The input guage is in psi and bar, but the output guage is in cubic feet per minute and litres per minute.


----------



## hotweldfire (1 Feb 2013)

Thanks very much for both of your replies - very helpful. Apologies for my delayed response.

Wazuck - do you use the Parker 4170-R or 4170-N?

Parker -  METERING VALVES - INSTRUMENTATION 

Similarly could you direct me to the correct solenoid:

6011 Burkert Solenoid Valves - Plunger Operated brass 2 way

Also, both of these things will screw on to the reg (with a bit of tape)? I have developed an unhealthy fear of attaching with co2 hose after some hose exploded on me once.

Fishsticks - you're attaching yours to a standard welding bottle right? Something like this?

http://www.halfords.com/webapp/wcs/stores/servlet/product_storeId_10001_catalogId_10151_productId_207475_langId_-1_categoryId_255210


----------



## wazuck (2 Feb 2013)

I use the R but one with 1/8npt fittings not tube connectors. Note I only got mine as it was cheap but really good quality. 15 turns from close to open gives really fine tuning and the marked numbers let you easily go back to a set point. I'll take a look at the solenoid when I get more time and data on my phone.


----------



## jimwalsh (3 Feb 2013)

Co2 / Argon Cylinder Regulator BOC 8500 For Welding or Aquarium Supply | eBay

if anyone is interested in a BOC regulator there is one left here

the seller accepted an offer of £45 from me (he may go lower)


----------



## triumphcarnut (7 Feb 2013)

hotweldfire..... I also blew out a short length of CO2 tube because I had it connected in the wrong place... made quite a bang blew back through the regulator and damaged a seal in that and scared the h*** out of the missus 
Fortunately as it is my job to muck about with pressure regulators and fluids and gasses under pressure i was able to fix the regulator and the stupid piping mistake I had made... I now have the needle valve screwed directly into the output from the regulator and so all the CO2 tube is only seeing the low regulated pressure


----------



## hotweldfire (9 Feb 2013)

Yep, precisely my mistake. Problem is I couldn't figure out how to screw it on directly to the reg. Reg is a TMC nano and valve from aquaessentials, neutro I think. Maybe it is only possible with a proper reg? Or maybe I need an adaptor. 

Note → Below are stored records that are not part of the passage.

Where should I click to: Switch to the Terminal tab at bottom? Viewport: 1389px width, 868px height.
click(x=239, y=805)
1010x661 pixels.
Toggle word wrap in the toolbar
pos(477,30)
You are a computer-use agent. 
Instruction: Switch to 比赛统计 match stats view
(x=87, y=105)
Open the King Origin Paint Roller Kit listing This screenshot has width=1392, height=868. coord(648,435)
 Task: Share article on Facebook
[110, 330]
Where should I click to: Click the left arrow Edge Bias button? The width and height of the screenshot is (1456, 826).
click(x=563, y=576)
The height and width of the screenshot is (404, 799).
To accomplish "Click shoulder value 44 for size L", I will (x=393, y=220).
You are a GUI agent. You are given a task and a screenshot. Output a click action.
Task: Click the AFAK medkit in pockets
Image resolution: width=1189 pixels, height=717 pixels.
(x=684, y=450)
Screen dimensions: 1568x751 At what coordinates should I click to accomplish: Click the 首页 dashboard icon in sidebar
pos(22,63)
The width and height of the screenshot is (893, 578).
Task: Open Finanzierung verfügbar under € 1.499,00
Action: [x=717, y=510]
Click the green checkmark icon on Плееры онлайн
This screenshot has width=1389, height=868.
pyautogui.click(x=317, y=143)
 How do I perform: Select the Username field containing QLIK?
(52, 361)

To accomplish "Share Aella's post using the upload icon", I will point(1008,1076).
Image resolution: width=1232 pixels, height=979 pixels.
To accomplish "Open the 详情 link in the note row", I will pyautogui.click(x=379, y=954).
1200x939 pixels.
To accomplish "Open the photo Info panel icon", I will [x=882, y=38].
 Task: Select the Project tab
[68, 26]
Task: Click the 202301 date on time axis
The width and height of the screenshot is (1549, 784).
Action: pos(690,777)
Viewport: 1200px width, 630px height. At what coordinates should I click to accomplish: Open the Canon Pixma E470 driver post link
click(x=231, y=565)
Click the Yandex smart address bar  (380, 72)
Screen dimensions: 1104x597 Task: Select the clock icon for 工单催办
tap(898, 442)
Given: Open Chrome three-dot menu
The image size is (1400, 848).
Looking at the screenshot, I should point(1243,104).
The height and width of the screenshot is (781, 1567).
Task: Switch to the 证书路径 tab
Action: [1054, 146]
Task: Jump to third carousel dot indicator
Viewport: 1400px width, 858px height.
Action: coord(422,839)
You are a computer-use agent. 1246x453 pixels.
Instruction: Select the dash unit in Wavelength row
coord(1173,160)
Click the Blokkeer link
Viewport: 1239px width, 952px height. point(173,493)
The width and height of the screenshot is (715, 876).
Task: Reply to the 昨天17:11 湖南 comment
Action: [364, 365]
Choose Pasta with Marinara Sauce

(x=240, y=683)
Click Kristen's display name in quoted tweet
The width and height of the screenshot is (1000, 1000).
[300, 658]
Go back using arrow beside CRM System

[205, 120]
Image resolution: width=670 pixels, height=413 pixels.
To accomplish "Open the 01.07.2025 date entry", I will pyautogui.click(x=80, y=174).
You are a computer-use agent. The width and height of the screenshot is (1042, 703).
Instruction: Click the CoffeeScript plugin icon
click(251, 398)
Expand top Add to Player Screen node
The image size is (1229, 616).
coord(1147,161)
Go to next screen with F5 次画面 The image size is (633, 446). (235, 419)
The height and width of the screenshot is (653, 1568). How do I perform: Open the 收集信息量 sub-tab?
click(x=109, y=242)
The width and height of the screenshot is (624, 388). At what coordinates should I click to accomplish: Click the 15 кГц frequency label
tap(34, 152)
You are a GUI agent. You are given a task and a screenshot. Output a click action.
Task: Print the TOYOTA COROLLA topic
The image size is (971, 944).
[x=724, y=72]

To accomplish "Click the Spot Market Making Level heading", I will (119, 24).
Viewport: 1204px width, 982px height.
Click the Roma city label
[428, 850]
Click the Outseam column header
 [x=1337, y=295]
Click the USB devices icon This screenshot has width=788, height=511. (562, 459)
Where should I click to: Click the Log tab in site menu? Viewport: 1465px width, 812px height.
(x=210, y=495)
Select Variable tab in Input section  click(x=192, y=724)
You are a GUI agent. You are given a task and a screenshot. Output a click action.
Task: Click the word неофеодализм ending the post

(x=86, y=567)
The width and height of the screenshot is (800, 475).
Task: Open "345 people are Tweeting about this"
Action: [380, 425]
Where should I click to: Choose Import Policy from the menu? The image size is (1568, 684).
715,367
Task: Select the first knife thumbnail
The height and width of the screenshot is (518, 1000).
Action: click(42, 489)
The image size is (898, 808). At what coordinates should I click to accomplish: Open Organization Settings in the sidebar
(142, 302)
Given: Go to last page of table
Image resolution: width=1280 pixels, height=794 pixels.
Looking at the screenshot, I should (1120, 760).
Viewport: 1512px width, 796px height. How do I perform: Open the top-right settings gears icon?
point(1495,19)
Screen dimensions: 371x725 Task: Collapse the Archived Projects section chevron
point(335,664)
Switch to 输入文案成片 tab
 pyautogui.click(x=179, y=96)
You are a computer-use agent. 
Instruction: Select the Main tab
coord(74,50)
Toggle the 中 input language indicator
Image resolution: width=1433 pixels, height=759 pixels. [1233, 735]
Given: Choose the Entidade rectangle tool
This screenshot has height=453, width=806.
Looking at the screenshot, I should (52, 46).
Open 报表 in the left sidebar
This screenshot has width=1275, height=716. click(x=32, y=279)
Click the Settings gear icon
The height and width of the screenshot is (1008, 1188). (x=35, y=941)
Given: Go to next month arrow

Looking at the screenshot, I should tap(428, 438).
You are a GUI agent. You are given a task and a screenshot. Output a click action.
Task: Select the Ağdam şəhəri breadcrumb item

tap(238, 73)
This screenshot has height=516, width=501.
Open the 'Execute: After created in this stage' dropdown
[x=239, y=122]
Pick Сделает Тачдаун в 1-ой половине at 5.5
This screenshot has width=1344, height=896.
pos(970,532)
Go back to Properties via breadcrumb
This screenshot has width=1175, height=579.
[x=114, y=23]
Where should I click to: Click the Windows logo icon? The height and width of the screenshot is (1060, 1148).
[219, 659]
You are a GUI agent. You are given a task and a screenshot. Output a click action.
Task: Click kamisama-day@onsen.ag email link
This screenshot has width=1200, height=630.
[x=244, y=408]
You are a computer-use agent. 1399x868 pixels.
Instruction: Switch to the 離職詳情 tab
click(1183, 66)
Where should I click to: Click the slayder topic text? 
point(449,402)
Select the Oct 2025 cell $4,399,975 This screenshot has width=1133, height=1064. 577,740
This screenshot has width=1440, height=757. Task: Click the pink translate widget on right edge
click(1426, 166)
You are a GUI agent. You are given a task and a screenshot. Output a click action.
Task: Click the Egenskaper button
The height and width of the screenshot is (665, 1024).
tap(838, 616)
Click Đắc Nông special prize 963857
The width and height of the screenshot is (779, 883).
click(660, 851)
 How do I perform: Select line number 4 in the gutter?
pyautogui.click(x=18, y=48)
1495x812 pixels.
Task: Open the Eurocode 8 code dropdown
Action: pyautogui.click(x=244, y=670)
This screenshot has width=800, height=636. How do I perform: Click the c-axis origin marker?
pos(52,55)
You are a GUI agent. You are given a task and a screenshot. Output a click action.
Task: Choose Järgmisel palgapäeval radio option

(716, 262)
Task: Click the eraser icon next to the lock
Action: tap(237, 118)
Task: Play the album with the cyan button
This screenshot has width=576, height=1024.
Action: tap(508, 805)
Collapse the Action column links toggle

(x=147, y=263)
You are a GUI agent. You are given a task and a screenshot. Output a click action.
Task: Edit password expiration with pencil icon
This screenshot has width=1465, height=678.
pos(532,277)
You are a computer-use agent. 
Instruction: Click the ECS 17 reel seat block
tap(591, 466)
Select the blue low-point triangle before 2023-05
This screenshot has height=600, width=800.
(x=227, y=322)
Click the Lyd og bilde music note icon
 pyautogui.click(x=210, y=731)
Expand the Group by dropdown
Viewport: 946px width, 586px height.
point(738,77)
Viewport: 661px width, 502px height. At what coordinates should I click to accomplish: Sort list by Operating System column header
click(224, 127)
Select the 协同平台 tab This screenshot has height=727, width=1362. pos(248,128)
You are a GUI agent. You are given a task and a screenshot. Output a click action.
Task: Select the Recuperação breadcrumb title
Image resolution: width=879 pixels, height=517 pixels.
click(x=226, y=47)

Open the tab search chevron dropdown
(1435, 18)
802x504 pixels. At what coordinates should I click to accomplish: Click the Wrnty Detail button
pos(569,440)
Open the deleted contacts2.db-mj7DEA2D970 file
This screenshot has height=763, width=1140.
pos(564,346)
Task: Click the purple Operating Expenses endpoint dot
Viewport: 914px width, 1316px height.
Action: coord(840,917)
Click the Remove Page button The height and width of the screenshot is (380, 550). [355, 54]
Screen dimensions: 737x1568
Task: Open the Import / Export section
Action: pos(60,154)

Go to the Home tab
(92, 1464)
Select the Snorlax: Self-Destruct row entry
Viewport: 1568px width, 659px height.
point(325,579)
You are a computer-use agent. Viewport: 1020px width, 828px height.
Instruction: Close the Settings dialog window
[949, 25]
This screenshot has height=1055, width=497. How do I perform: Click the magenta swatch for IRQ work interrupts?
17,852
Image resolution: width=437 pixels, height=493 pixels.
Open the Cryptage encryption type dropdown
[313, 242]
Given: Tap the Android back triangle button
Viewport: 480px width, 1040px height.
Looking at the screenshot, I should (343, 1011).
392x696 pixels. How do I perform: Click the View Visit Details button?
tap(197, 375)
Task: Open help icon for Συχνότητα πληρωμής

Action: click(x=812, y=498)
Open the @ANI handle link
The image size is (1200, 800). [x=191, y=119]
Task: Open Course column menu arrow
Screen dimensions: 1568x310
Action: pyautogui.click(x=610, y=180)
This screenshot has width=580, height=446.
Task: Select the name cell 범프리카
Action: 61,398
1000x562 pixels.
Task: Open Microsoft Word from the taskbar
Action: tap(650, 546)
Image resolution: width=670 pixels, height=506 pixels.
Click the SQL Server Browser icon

Sent from my Nexus 4 using Tapatalk 2


----------



## wazuck (9 Feb 2013)

The TMC nano reg should have a 1/8npt fitting after removing the tube connector. It will not be possible if the valve has only tube connectors. I got a valve from germany which I am planing on adding to my fluval nano kit and adding an inline solenoid.


----------



## triumphcarnut (13 Feb 2013)

My reg has a 1/8 Bsp female port and my needle vale has a 1/8 bsp male...... They go together nicely! I used "Valeda" Plated brass fittings on all external connections and only used the push on stuff to my cheapo check valve and to the diffuser


----------



## jimwalsh (19 Feb 2013)

all working and seems to be ok BOC 8500 Burkert 6011 and parker 2F-H3L-V-SS-TC to jbj bubble counter.


----------



## Nathaniel Whiteside (19 Feb 2013)

jimwalsh said:


> all working and seems to be ok BOC 8500 Burkert 6011 and parker 2F-H3L-V-SS-TC to jbj bubble counter.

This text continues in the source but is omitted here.